Juniper Networks makes a popular line of enterprise firewalls whose operating system is called Screen OS. The company raised alarm bells with an advisory announcing that they'd discovered "unauthorized code" in some versions of Screen OS, a strange occurrence that hinted that a security agency had managed to tamper with the product before it shipped. One possible route would be for any such agency to have its own people inside the company, acting under cover.

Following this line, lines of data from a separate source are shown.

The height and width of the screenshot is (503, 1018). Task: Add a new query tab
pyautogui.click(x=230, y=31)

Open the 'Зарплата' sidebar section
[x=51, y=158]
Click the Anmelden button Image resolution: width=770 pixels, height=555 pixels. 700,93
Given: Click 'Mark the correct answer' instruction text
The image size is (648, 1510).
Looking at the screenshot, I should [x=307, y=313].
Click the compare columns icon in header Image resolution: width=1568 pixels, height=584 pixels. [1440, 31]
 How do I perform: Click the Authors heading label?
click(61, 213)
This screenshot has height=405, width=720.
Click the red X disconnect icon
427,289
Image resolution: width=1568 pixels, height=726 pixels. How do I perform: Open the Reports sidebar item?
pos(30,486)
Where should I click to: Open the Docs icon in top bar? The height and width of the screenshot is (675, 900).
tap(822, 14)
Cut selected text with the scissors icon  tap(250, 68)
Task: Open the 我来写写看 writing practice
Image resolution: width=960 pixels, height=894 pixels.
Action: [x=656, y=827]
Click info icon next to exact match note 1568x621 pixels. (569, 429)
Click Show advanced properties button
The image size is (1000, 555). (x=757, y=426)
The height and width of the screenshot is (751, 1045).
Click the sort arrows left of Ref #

An investigator for Juniper reported that he and his team have confirmed that the "unauthorized code" is a backdoor whose secret password enables the wielder to telnet or ssh into Juniper's appliances. The password is <<< %s(un='%s') = %u, "presumably chosen so that it would be mistaken for one of the many other debug format strings in the code." Further investigation located 26,000 Juniper devices that are vulnerable to this attack until patched.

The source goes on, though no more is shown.